People only laid plans they expected to benefit from. What did Yasuda stand to gain by creating witnesses to Sayama and Toki’s departure?

‘He needed a third party to witness the scene,’ suggested Mihara, after some thought.

‘A third party?’

‘Yes. It wouldn’t do for Yasuda alone to see them. There had to be someone else.’

‘Are you saying Yasuda wasn’t a third party to all this?’

‘That would be the implication,’ replied Mihara, with a look that said that in fact it was all but certain. Kasai seemed lost in thought.

‘Let’s run through this again,’ said the chief eventually. ‘Sayama and Toki committed suicide near Hakata. They left Tokyo on an express train. Yasuda arranged for two women to see them boarding the train together, creating these third-party witnesses you mentioned. Hmm, this doesn’t make sense …’

Mihara knew what Kasai was getting at. If the pair in question were planning to commit suicide together anyway, it seemed pointless to create witnesses to their departure. Did this mean, then, that Yasuda had something to do with the suicide? If so, what? Mihara was asking himself the same questions.

‘In any case, there’s more to this than meets the eye.’

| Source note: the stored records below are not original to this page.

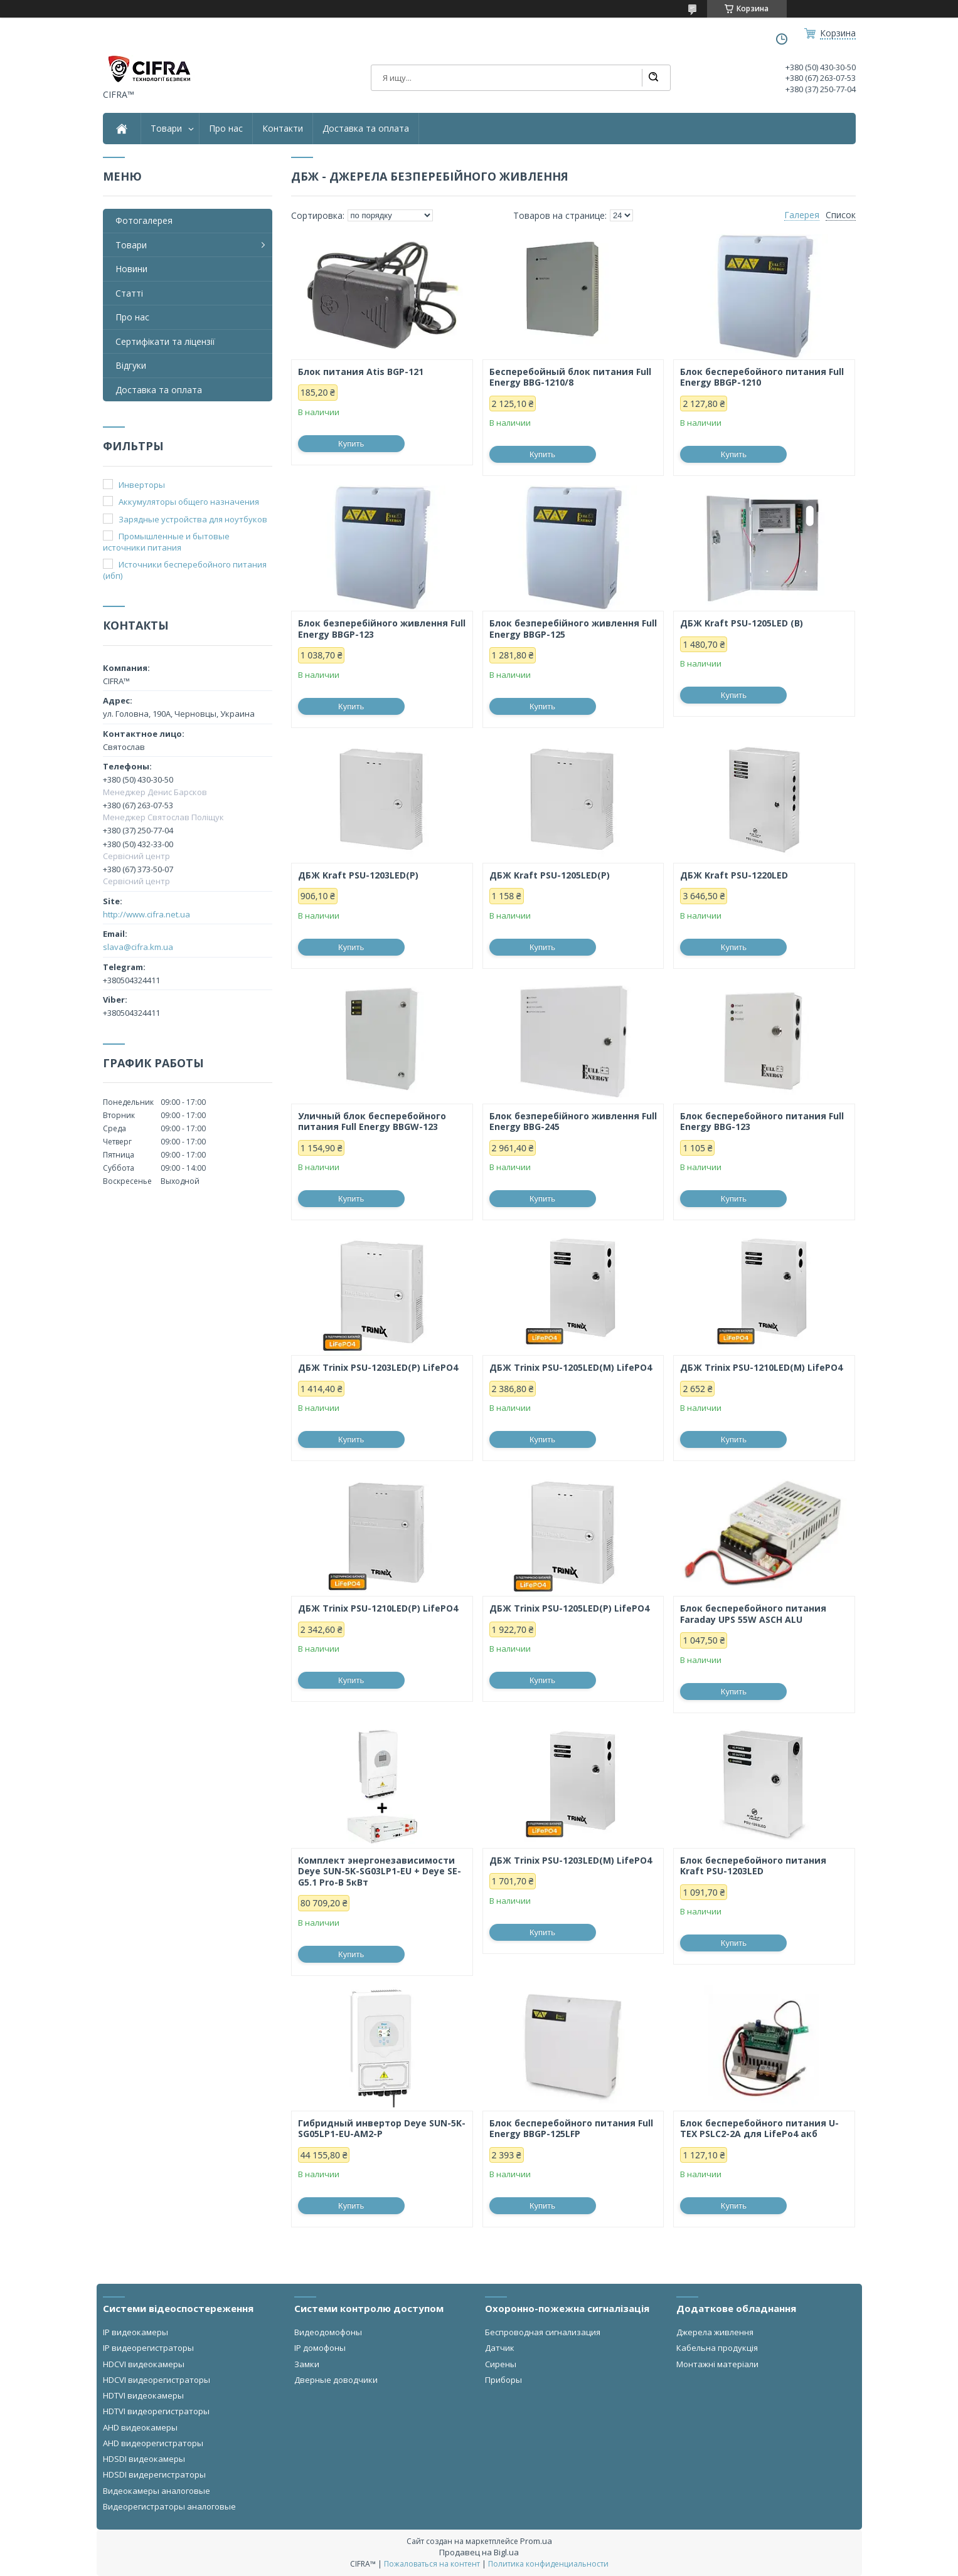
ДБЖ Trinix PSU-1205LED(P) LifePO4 (569, 1608)
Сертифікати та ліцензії (165, 341)
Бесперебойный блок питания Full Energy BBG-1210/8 (570, 377)
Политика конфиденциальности (548, 2563)
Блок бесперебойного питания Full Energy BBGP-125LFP (571, 2129)
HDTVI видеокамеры (143, 2395)
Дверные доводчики (336, 2379)
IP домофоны (320, 2347)
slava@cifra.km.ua (138, 947)
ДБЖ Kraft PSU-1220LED (734, 875)
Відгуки (130, 365)
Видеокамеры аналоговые (156, 2490)
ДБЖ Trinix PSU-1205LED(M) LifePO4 (570, 1367)
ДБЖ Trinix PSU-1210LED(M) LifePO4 (761, 1367)
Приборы (503, 2379)
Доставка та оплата (365, 128)
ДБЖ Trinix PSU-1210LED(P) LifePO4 (378, 1608)
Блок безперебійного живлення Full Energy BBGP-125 (573, 629)
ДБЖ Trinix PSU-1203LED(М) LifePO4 (570, 1860)
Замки (306, 2364)
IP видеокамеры (135, 2332)
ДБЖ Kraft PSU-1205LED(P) (549, 875)
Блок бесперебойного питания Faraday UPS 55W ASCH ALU (753, 1614)
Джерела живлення (714, 2332)
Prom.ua (536, 2541)
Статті (129, 293)
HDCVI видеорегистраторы (156, 2379)
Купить (351, 443)
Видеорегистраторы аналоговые (169, 2506)
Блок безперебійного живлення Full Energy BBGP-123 (382, 629)
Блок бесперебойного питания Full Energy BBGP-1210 (762, 377)
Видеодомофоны (328, 2332)
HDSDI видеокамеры (144, 2458)
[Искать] (653, 78)
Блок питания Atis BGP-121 (360, 371)
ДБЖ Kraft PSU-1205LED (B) (741, 623)
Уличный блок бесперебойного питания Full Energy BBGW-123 (372, 1121)
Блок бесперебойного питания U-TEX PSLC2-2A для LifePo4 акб (759, 2129)
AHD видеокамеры (140, 2427)
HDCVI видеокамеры (143, 2364)
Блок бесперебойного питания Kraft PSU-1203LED (753, 1866)
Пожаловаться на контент (432, 2563)
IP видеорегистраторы (148, 2347)
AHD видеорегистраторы (153, 2443)
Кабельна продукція (717, 2347)
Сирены (500, 2364)
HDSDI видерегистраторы (154, 2474)
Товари (166, 128)
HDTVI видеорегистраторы (156, 2411)
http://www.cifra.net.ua (146, 914)
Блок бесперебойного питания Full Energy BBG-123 (762, 1121)
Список (841, 215)
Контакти (282, 128)
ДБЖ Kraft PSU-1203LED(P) (358, 875)
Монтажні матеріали (717, 2364)
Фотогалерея (144, 220)
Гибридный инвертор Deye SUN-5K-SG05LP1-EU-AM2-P (382, 2129)
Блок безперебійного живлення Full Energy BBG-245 (573, 1121)
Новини (131, 269)
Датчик (499, 2347)
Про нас (226, 128)
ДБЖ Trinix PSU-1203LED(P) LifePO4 (378, 1367)
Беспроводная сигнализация (542, 2332)
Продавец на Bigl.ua (479, 2552)
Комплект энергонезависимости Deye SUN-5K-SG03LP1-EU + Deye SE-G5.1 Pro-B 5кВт (379, 1871)
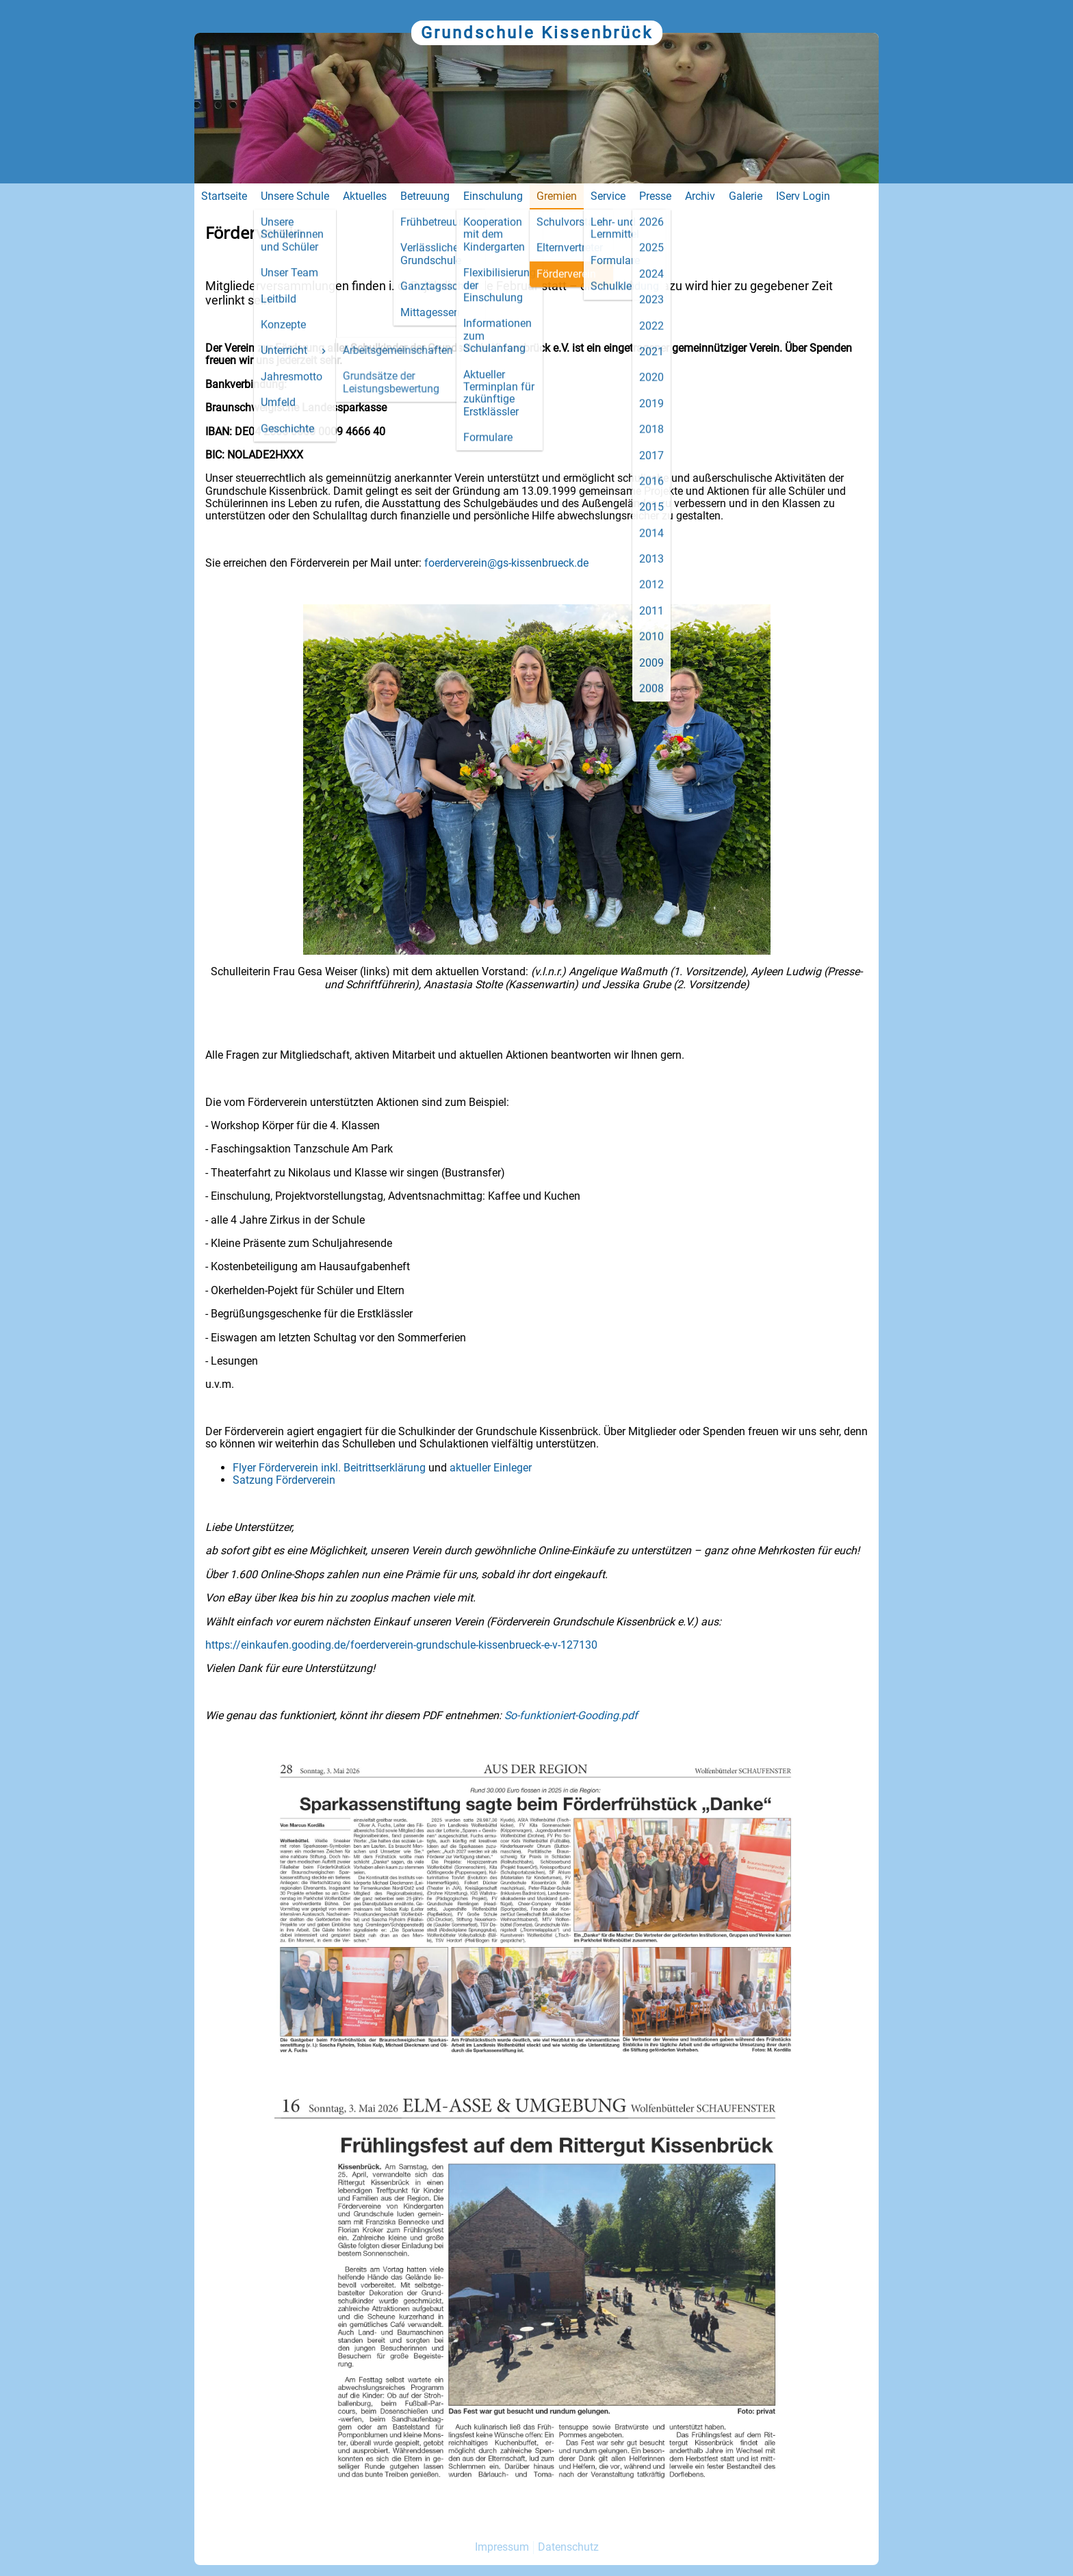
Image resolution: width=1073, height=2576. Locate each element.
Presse (655, 196)
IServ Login (803, 196)
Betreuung (425, 196)
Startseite (224, 196)
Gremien (556, 196)
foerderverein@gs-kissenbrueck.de (506, 562)
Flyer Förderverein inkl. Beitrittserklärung (329, 1467)
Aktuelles (365, 196)
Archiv (700, 196)
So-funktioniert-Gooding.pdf (571, 1715)
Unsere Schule (295, 196)
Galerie (745, 196)
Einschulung (493, 196)
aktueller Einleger (491, 1467)
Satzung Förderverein (285, 1479)
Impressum (502, 2546)
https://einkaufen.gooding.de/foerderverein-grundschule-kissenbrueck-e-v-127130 (401, 1644)
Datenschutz (568, 2546)
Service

‘Indeed,’ replied Kasai, nodding. ‘When you gather the facts, they all point to Yasuda having planned this. But the motive is missing. Every plan needs a motive but, right now, it’s not clear what Yasuda was trying to achieve.’

‘We just need to work out why he thought this plan necessary in the first place,’ said Mihara.

‘You’re right,’ replied Kasai. The two men looked at each other excitedly. ‘Any idea why Yasuda would deliberately aim for that four-minute interval when the Asakaze is visible from platform 13? If all he wanted was to show them the train, couldn’t he just have taken them straight to platform 15?’ he asked, as if testing Mihara.

‘That part I’ve figured out. Platform 15 is only for long-distance trains, so taking them there would have seemed too deliberate. Far more natural for him to say he was going to Kamakura and show them the train from platform 13. The reason he took such care over the four-minute interval was precisely because he wanted everything to seem entirely unplanned.’

Kasai smiled, which meant he agreed. ‘Ah, by the way, we’ve heard from the guard who was on the Asakaze on the fourteenth of January.’

‘Oh?’ said Mihara, leaning forward.

‘Unfortunately, he doesn’t remember any empty seats. Says it’s too long ago to recall. Fat lot of use, wasn’t he! If only he’d remembered, we’d know where Toki got off that train.’